## YOUR TASK
Pull out each line of the listing below that contains the string "height".

## ENTRIES SHOWN
★ ★ ★ ★

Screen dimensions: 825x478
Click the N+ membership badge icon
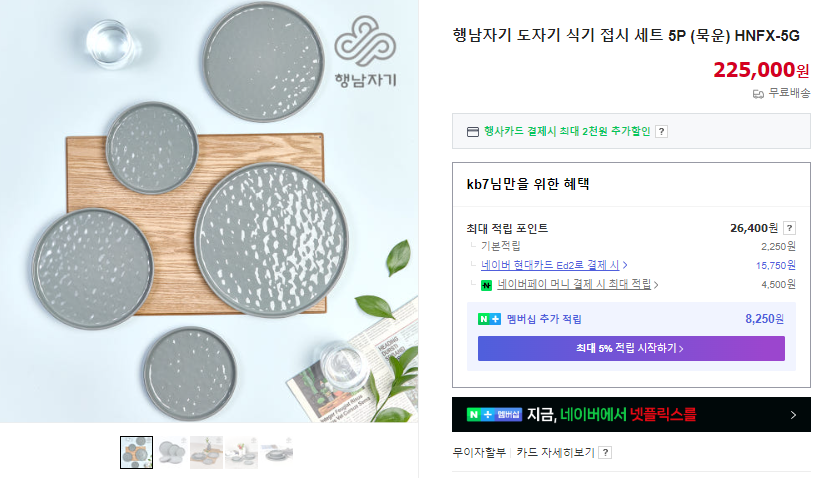[489, 319]
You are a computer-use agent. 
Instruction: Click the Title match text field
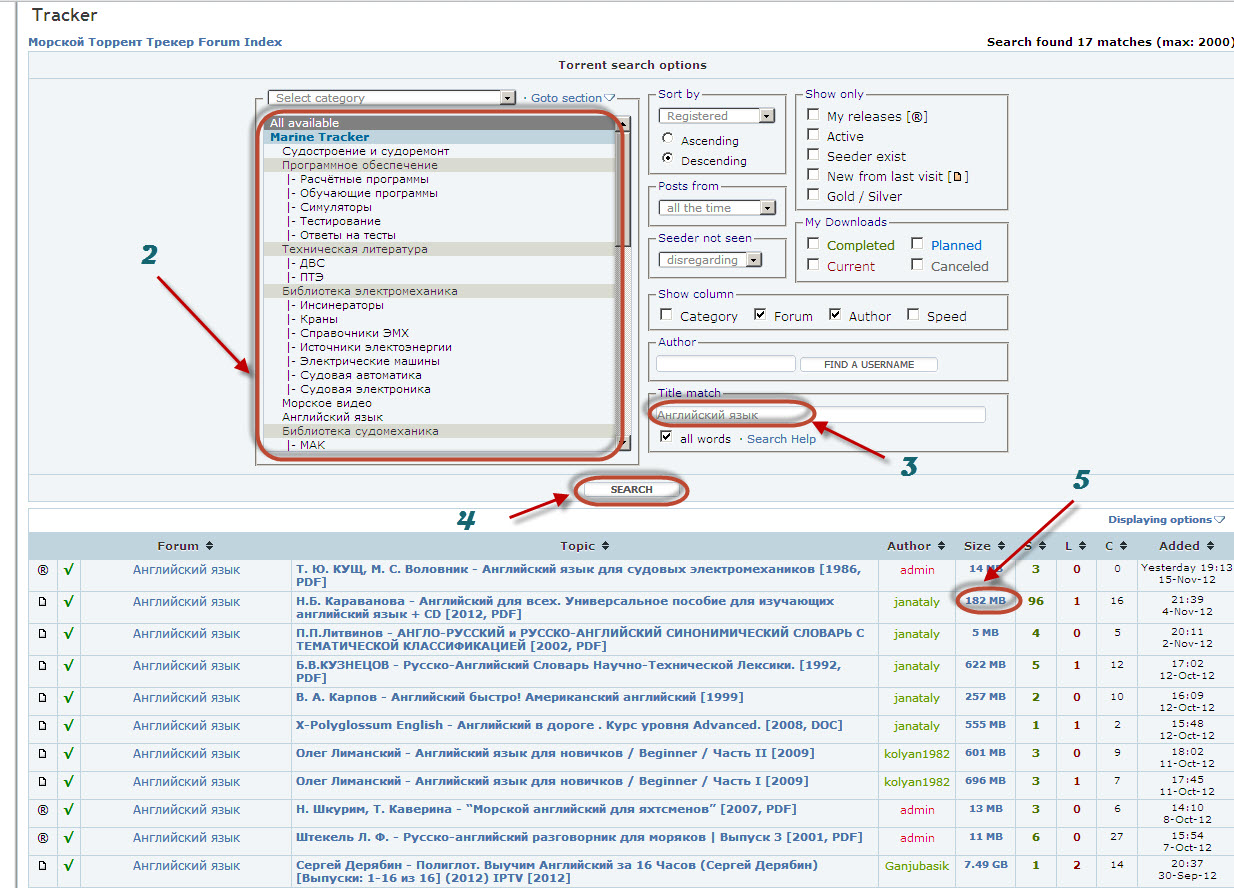pyautogui.click(x=820, y=415)
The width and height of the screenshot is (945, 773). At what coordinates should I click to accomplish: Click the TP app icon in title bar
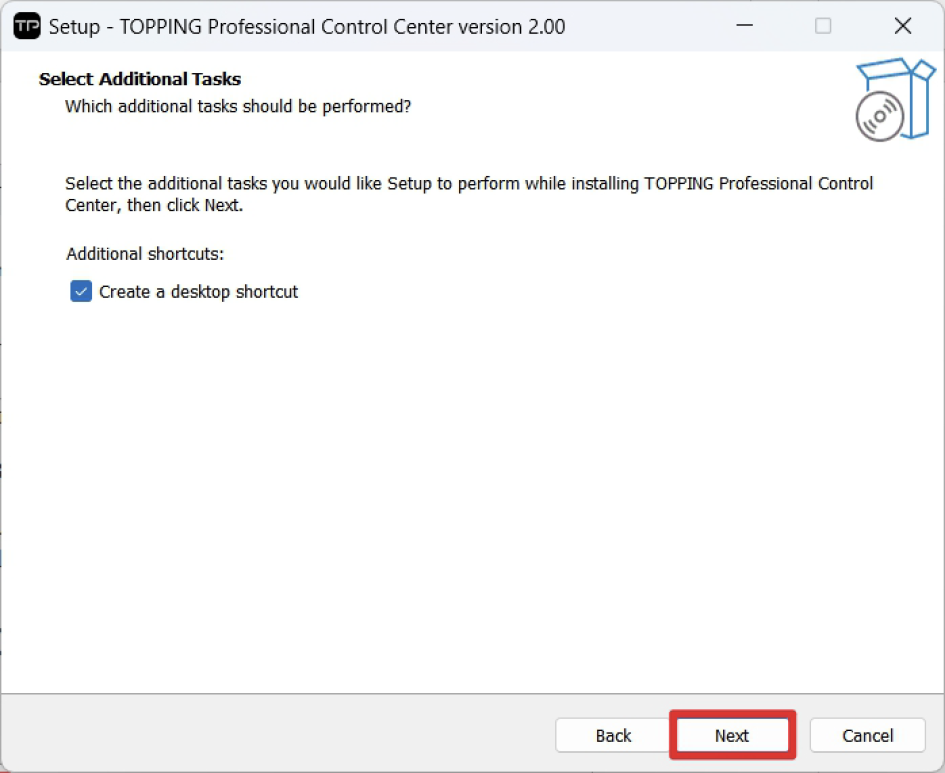pos(27,26)
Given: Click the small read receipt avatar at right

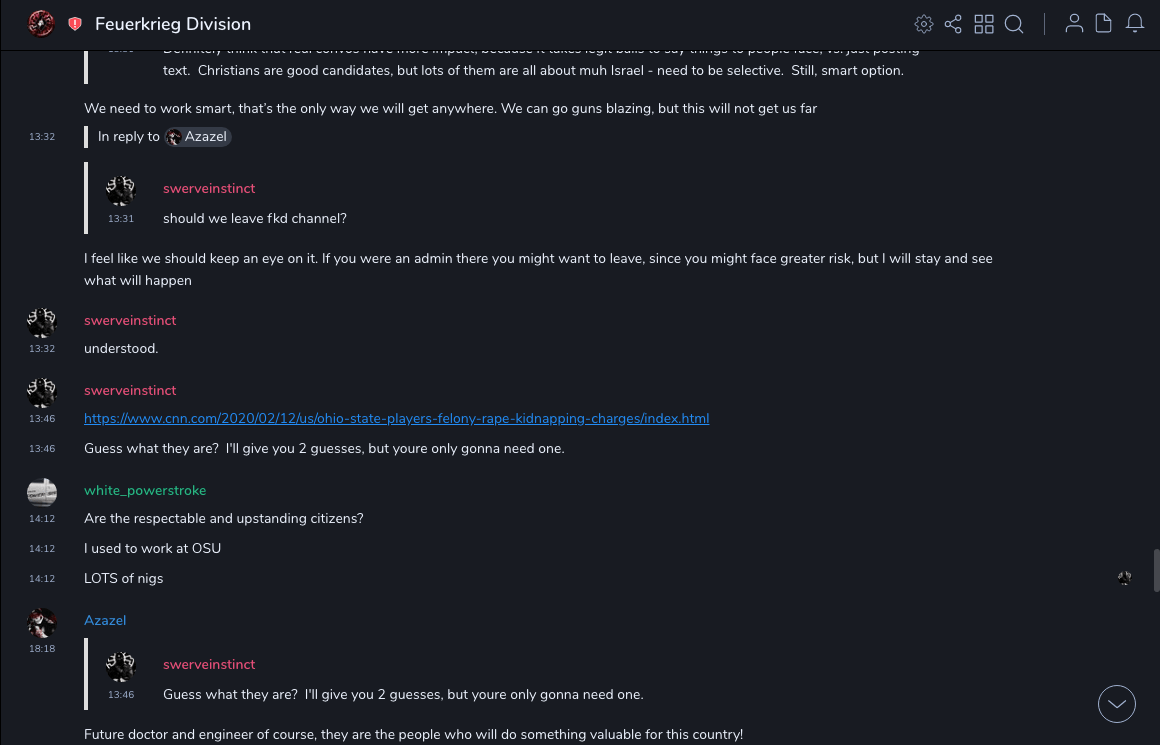Looking at the screenshot, I should click(x=1125, y=578).
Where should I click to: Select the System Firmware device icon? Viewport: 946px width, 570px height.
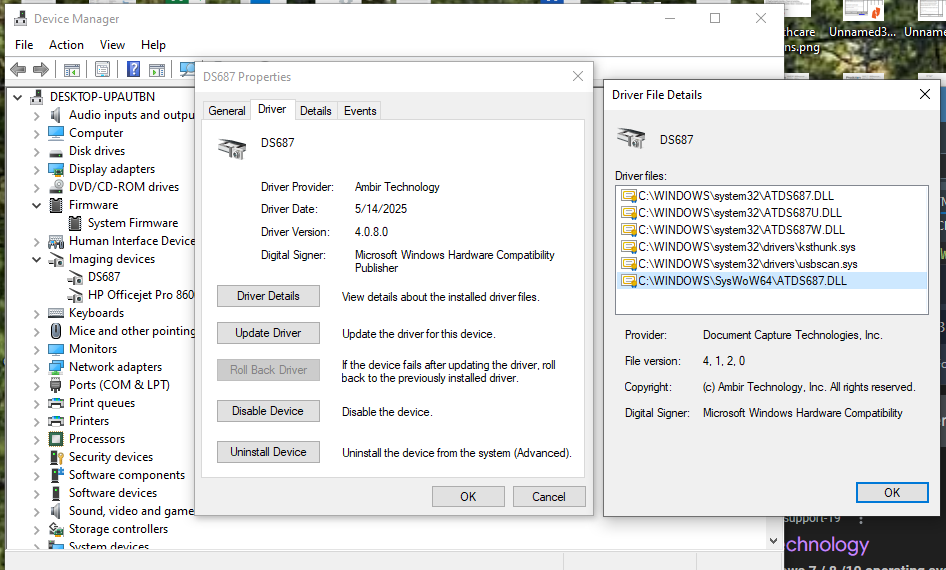(x=75, y=223)
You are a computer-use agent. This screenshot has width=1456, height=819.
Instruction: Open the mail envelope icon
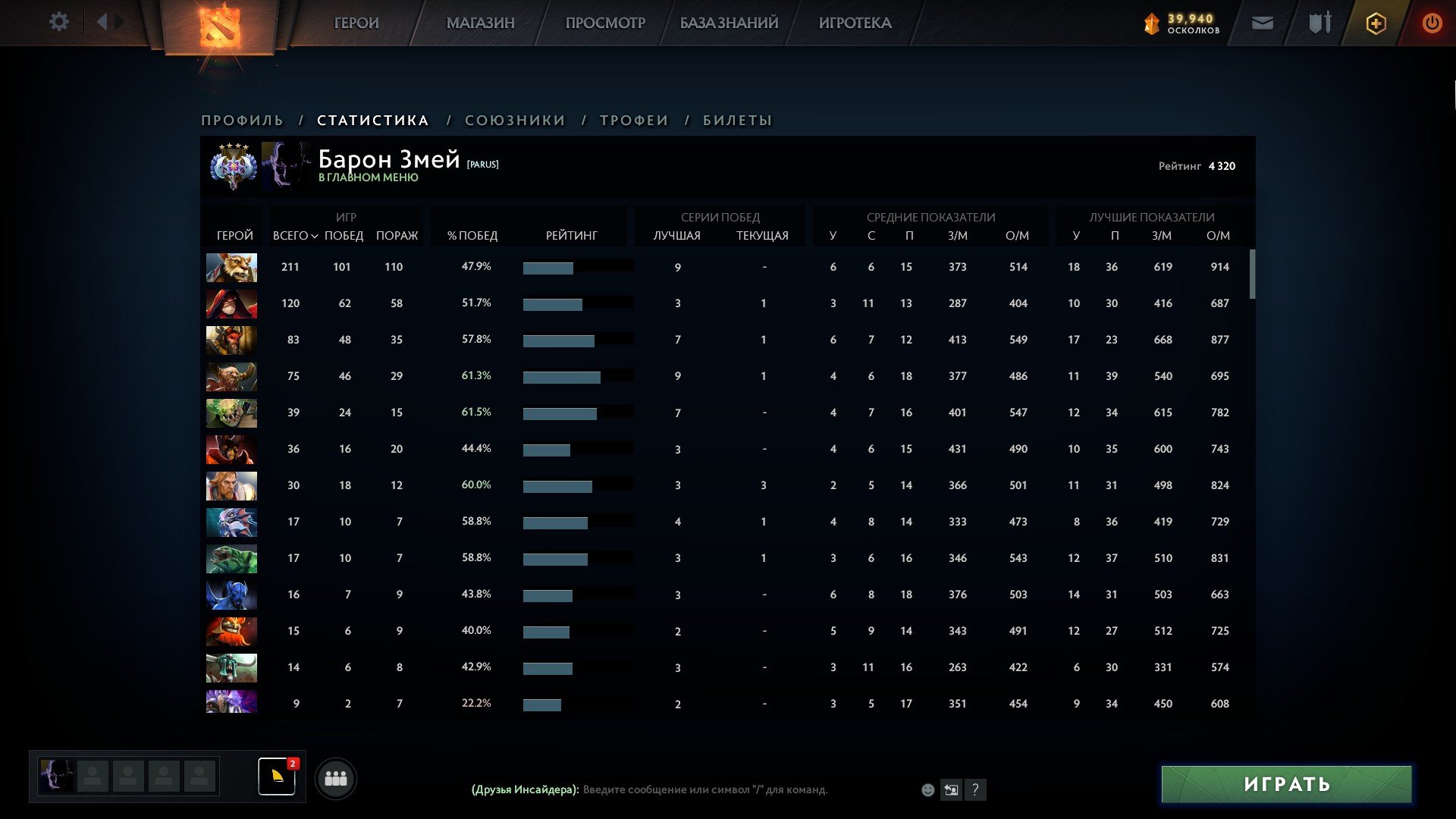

★ ★ ★ ★

## OUTPUT OF THE EXERCISE
The width and height of the screenshot is (945, 773). At what coordinates should I click to accomplish: Click the TP app icon in title bar
Where should I click to: Select the System Firmware device icon? Viewport: 946px width, 570px height.
You are a computer-use agent. This screenshot has width=1456, height=819.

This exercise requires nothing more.